Desmond’s definition of local is of note. To many readers local might imply their immediate neighbourhood, perhaps their side of the town. I think, although I am open to correction, Dermot Desmond’s sense of local extends across Europe, because in November last year when speaking to the Golf Business Conference last year he said:
It seems to me that Ireland faces a choice between a moderate tax economy with a competitive social welfare and public sector, versus an economy with high taxes and generous social and public packages.
This is Ireland in a global setting, competing for the business of multinationals, a setting where the word “high” and word “generous” are bad things. So reform for whom exactly? Dermot, in the past, has told us that he could take his business anywhere but he does not live in Ireland because he is avoiding politicians and small-minded people. It is these self-same politicians whose environment Desmond now seeks to reform. So committed to Ireland is he that he does not need to mention the word “justice” or “fairness” once in his proposals. The word “equality” exists only in as much as local authorities are provided with an equalisation grant – a base from which they can more effectively compete for services. TASC and Social Justice Ireland have produced monumental amounts of analysis on the reform of social welfare and corporate governance. Desmond concerns himself not with these matters. It is not budget cuts that harm people of course, it is a lack of joined-up thinking:
Many local authorities have produced innovative transport policies based on a reduction in car usage and an increase in public transport usage. Yet, at the same time, Bus Éireann is shutting down routes and reducing services.
This is straight from the IMF austerity colouring book. It is also exceptionally vague and badly written – not that this has ever stopped the Irish Times:
At the end of the day we get more for less by publishing data.
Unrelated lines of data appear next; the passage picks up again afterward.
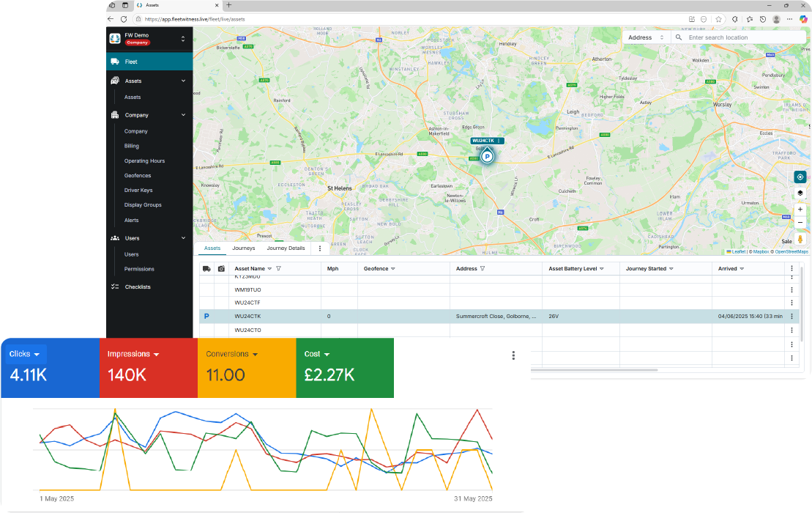Collapse the Company section in sidebar
Viewport: 812px width, 513px height.
(183, 115)
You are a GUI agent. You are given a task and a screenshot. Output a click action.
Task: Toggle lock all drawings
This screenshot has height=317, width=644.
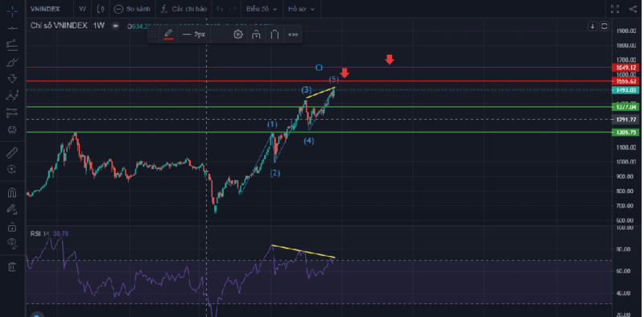pos(12,227)
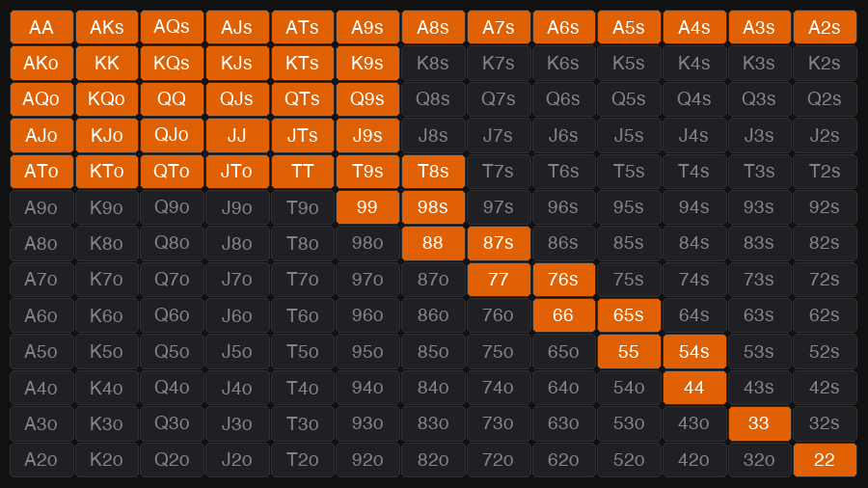Screen dimensions: 868x488
Task: Deselect the 76s suited connector
Action: 563,280
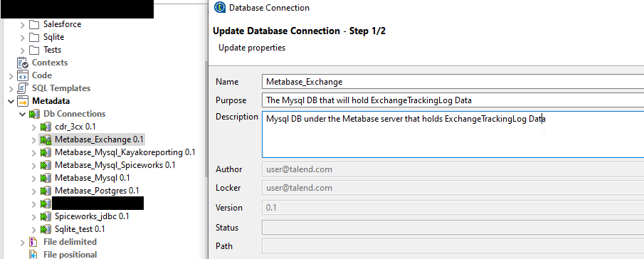This screenshot has height=259, width=644.
Task: Click the Contexts icon in repository tree
Action: [x=23, y=63]
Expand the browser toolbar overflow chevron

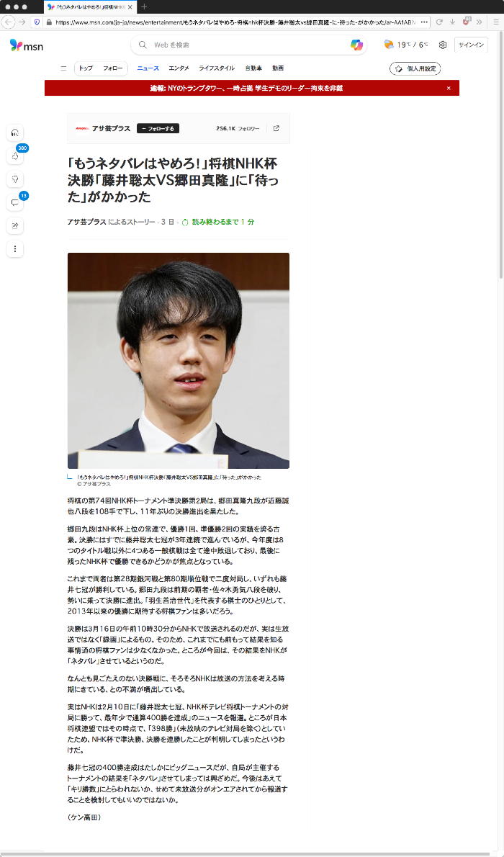480,22
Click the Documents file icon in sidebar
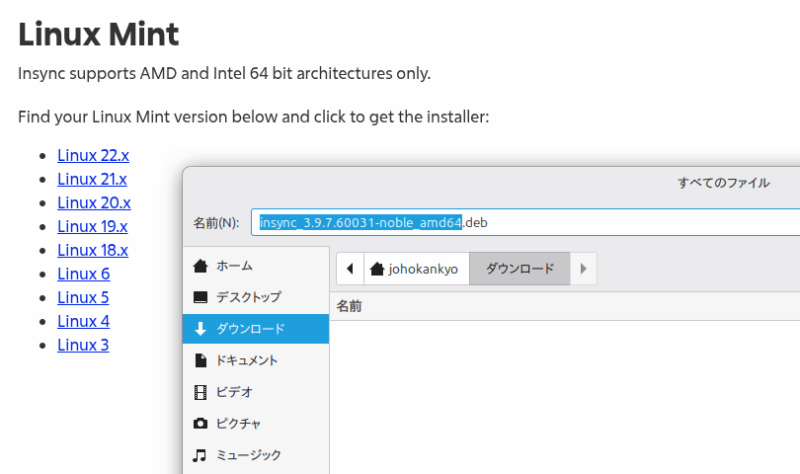The height and width of the screenshot is (474, 800). click(200, 360)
This is an argument that transcends partisan discussion and ensures that the influence of vested interests is limited to the maximum extent possible.
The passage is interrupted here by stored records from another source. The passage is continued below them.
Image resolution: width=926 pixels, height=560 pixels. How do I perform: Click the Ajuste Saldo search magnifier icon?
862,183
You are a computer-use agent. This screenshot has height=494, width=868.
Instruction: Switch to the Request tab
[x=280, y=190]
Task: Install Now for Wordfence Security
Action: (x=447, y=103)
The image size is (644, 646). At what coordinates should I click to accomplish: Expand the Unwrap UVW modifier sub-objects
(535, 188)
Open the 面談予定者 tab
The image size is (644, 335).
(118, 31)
He should know this because, as Gavin Sheridan writes, “Dermot Desmond went all the way to the Supreme Court in a bid to prevent the contents of the [Glackin] report being read into the record of the Moriarty Tribunal in 2004.” Of course, no one can find out how many people, let alone who, benefit from non-residential taxable income either. The people who took the effort to write letters to the Irish Times this week know this all too well. They can see through his green jersey and know a neoliberal sock puppet when they see one. They would be aware that Desmond’s dollar-green jersey is threaded to larger networks of capital. These networks live nowhere but get fixed in places, seemingly with no consequence for those living and working there. Transcending partisan discussion means taking all that “ugly politics stuff” out of our hands.
This is about political choices of course; the same political choices that are now proposed by Fianna Fáil and others when they want to open up government to unelected representatives. They are the political choices of those who want to see Michael O’Leary in charge of the HSE or Dermot Desmond sitting in the Department of Finance. Listen out for the rapid evacuation of people politics in Desmond’s proposals because the less say we have, the more money he makes.